After a journey that seemed like eternity, our shuttle car inched its way into China Foreign Affairs University. I take the elevator to room 608, a small world that would be my place of abode for the next two and half weeks.

The room is fitted with two bunker beds on both sides of the room, a shower and a toilet are provided en suite. Flashes of my college life come streaming back.

"At least there is a telephone set and, amongst the over fifty Chinese channels, there is BBC and CNN," I mutter to myself in consolation.
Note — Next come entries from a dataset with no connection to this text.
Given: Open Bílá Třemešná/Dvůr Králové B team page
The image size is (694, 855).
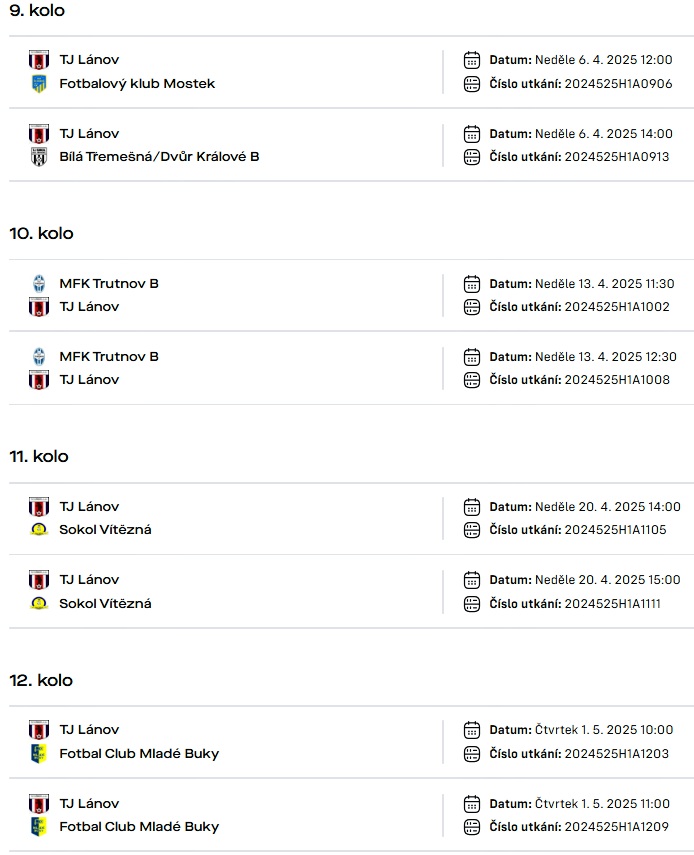Looking at the screenshot, I should coord(159,156).
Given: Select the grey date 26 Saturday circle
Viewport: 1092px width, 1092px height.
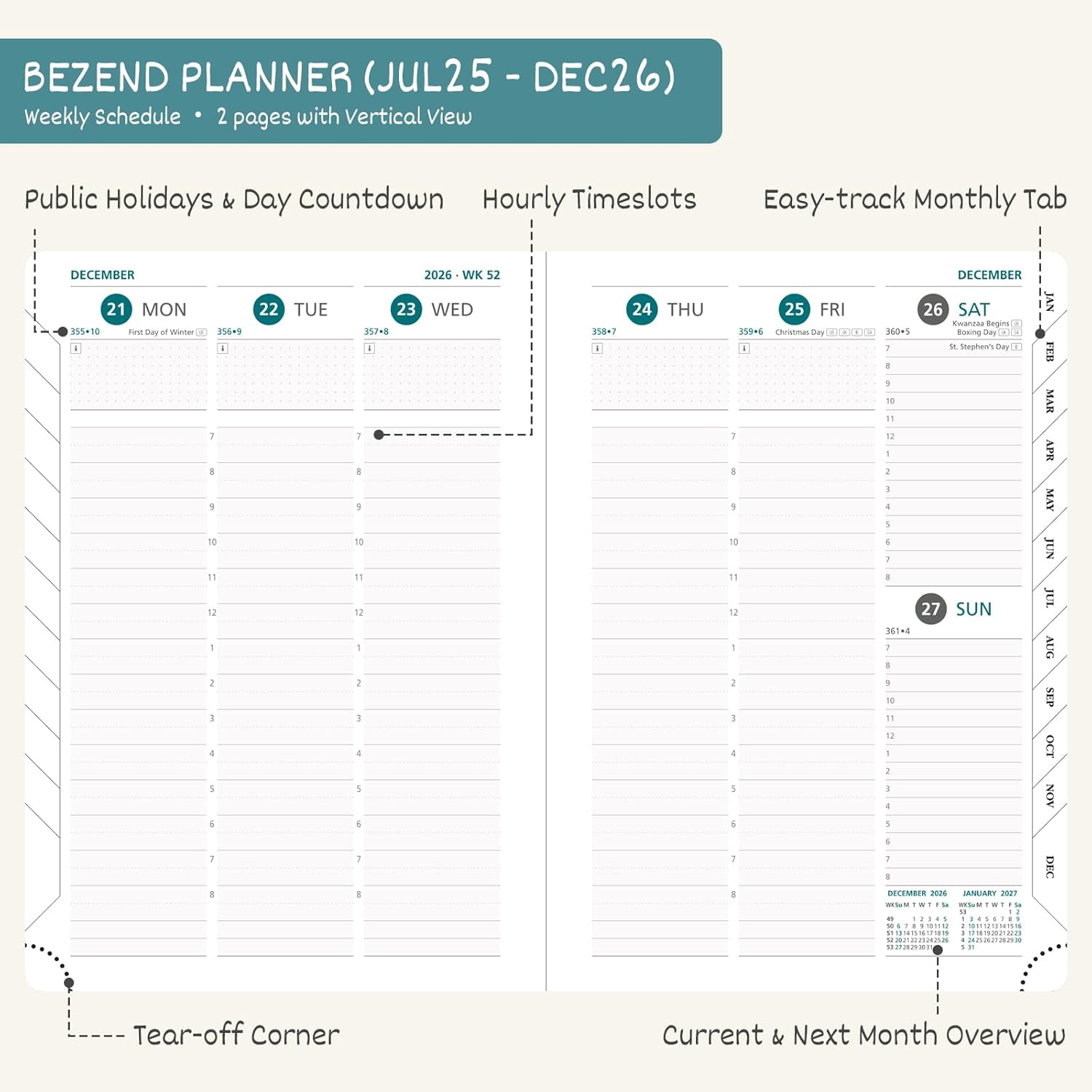Looking at the screenshot, I should [x=933, y=309].
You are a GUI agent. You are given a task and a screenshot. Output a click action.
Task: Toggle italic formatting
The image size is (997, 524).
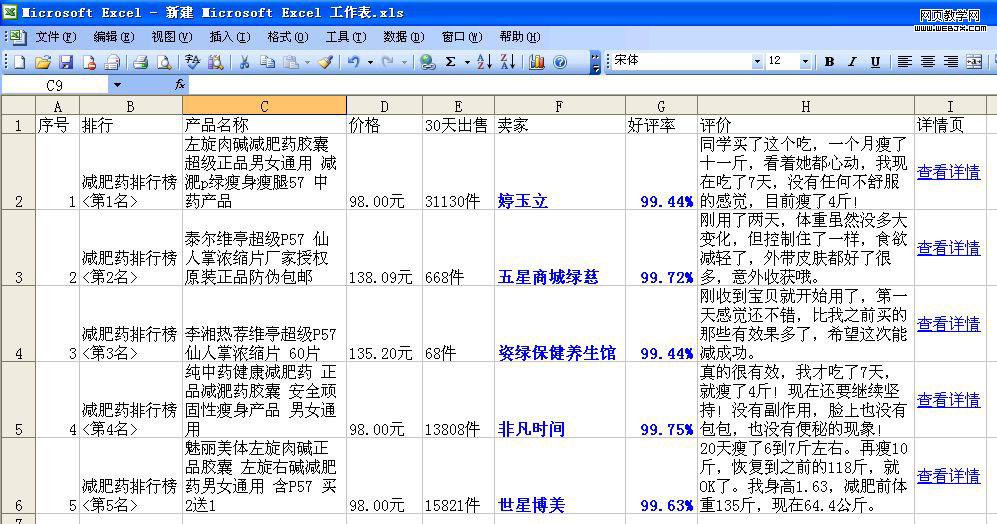click(x=852, y=62)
Located in the city center, the China Foreign Affairs University is said to be a premier institution that trains personnel mostly in the foreign service. Its enrolment is very small. Moving around the campus is like you have been thrown into the melting pot of humanity; you see people from all over the world, Africa, including a diplomat from our own ministry of Foreign Affairs, Europe, Asia and the Americas, including those from the United States of America and all of them learning at this Chinese University.

Amongst the many lectures we were all looking forward to was a lecture on Tibet. The Dalai Lama, the monks and the people of Tibet have all been on the news ever since the Olympic relay torch started moving around the world's cities.

In his lecture to a group of 22 journalists from African countries, Professor Zeng Chuanhui, who identified himself as a member of the Communist Party of China, said Tibet has always been a part of China and greater Tibet is a media creation that never existed. China has one China policy.